Seldom had I seen such neglected rooms. The parquet was broken here and there, the enormous windows were covered with dust, the chandeliers hanging from the ceilings were in dusty covers. This was, perhaps, the most ancient part of the house, around which the castle later arose. This thought struck me when I saw a strange room just in front of the library. And here, too, there was a fireplace, but such an enormous one, that an aurochs could have been roasted in it, and nests for the spits even remained in its walls. The windows were small, made of stained glass, the walls were crudely plastered, the ceiling was crossed by heavy, square, carved beams covered with smoke. And on the walls hung crude old weapons.
In a word, this was a room of “the good old times’’ when the masters of the house (the Polish landowners) together with their serfs gathered together in one room and sat beside the fire. The women of the household and the servants spun, the master played dice or the game “Twelve Fingers” with the boys. Oh! Those idyllic old times!
Forgive me, my dear readers, that I cannot omit describing even a single room. It can’t be helped, in his old age a man becomes garrulous. And in addition, you have never seen and never will see anything the like of this, and perhaps it will be interesting to somebody.
The library was in the same style as the entrance hall. High arches, columned windows, armchairs covered with leather now turned brown with age, enormous closets of morain oak and books, books, and books.
Well, how can I pass them by without saying at least a few words! My heart stops beating at these memories. Ancient parchment books, books made of the first porous paper, books in which the paper had become yellow with time, paper smooth and glossy. Books of the 17th century which you can immediately recognize by their leather bindings. The red leather of the bindings of the 18th century; the wooden boards, bound with thin black leather, that covered the books of the 16th century.

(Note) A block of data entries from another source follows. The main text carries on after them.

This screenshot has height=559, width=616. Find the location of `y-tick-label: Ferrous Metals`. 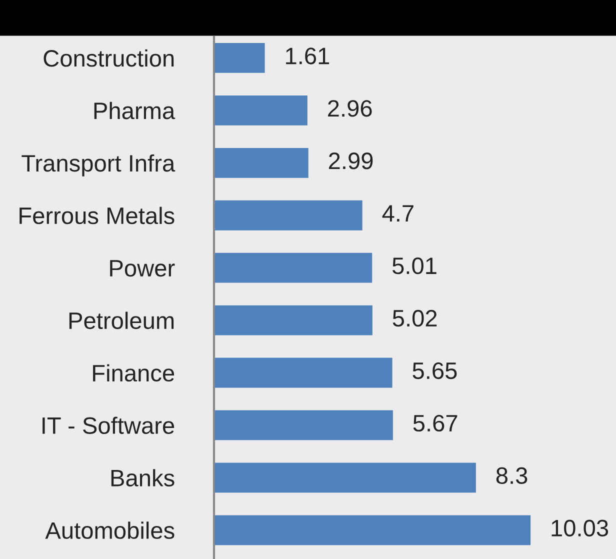

y-tick-label: Ferrous Metals is located at coordinates (97, 215).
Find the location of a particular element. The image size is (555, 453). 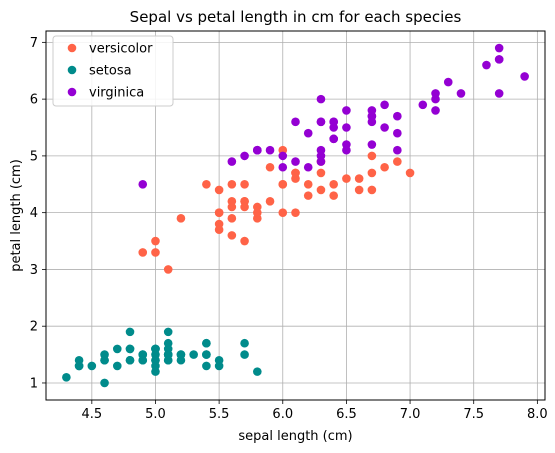

y-tick-label: 3 is located at coordinates (34, 270).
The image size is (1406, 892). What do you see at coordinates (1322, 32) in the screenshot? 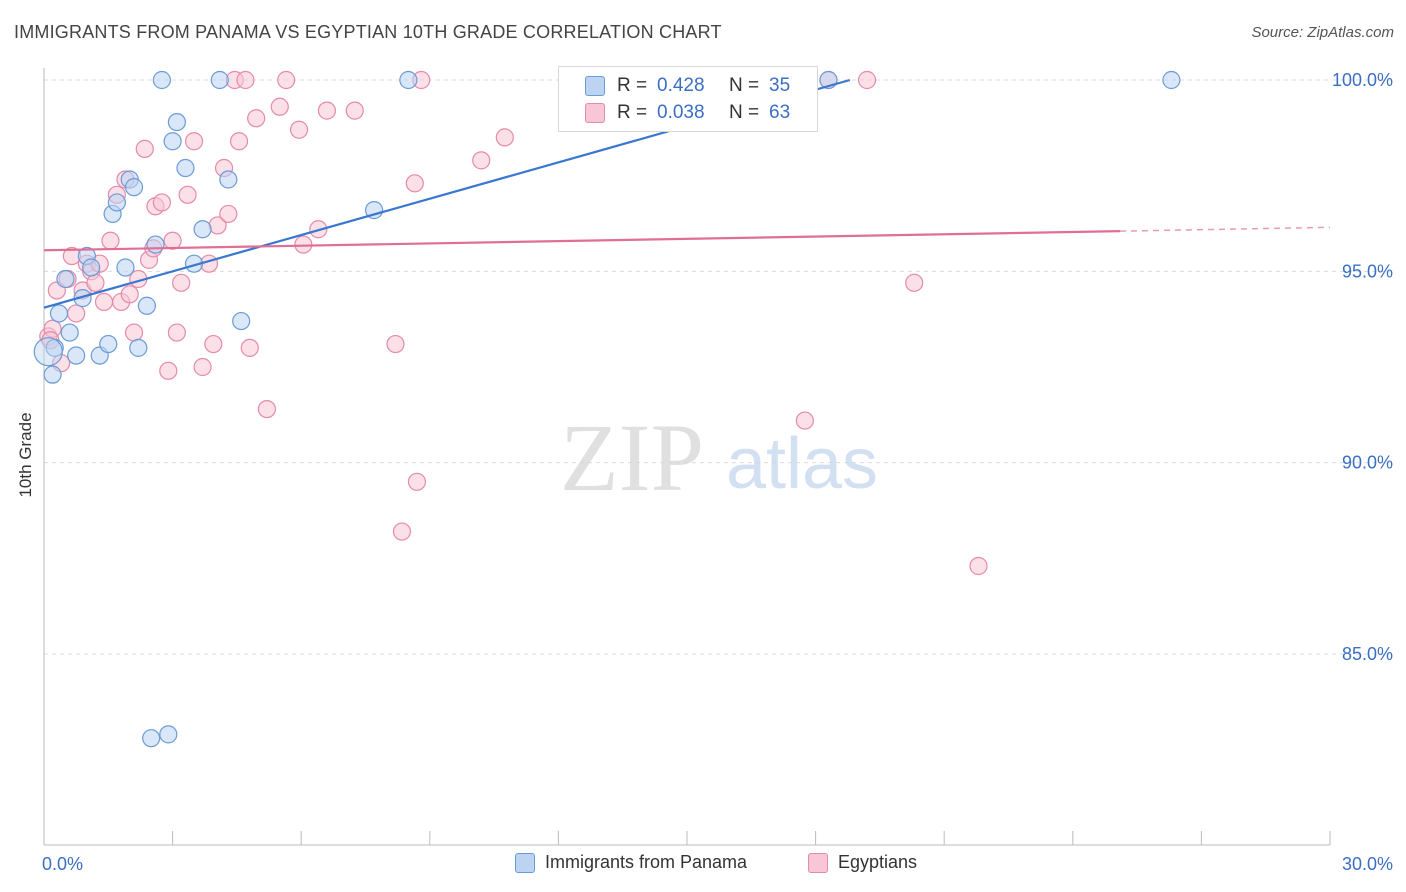
I see `chart-source: Source: ZipAtlas.com` at bounding box center [1322, 32].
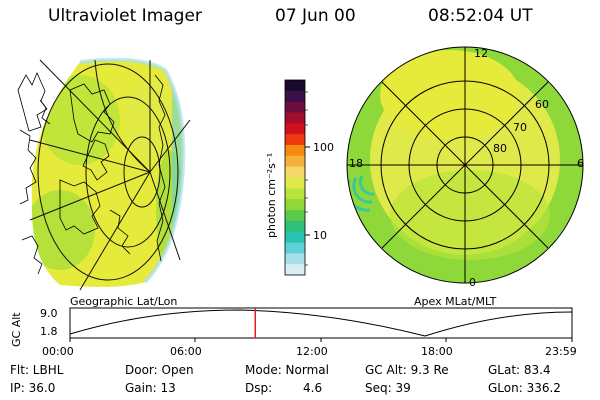 Image resolution: width=600 pixels, height=400 pixels. Describe the element at coordinates (58, 352) in the screenshot. I see `timeline-tick-0000: 00:00` at that location.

And the titles, my God, what titles: “The Royal Roussian Catechism”, “An Authentic Chronicle of the Life of Yan Zborowsky”, “Varlaam the Indian”, “A Parable about Fame”, old “Six-Day” manuscripts,* collections of ancient legends, “Gesta Romanorum” consisting of 200 stories, “Trishchan and Izota”, the Byelorussian variant of “Bova”, “Apephegma”, “Speech of Myaleshka”. A treasure-house! And there were newer books written in a mannered style, with long titles, such as “Cupid Contrives, or One Thousand Ways and Means an Adoring Lover Can Apply to Make His Beloved Consent to Love’s Greed”.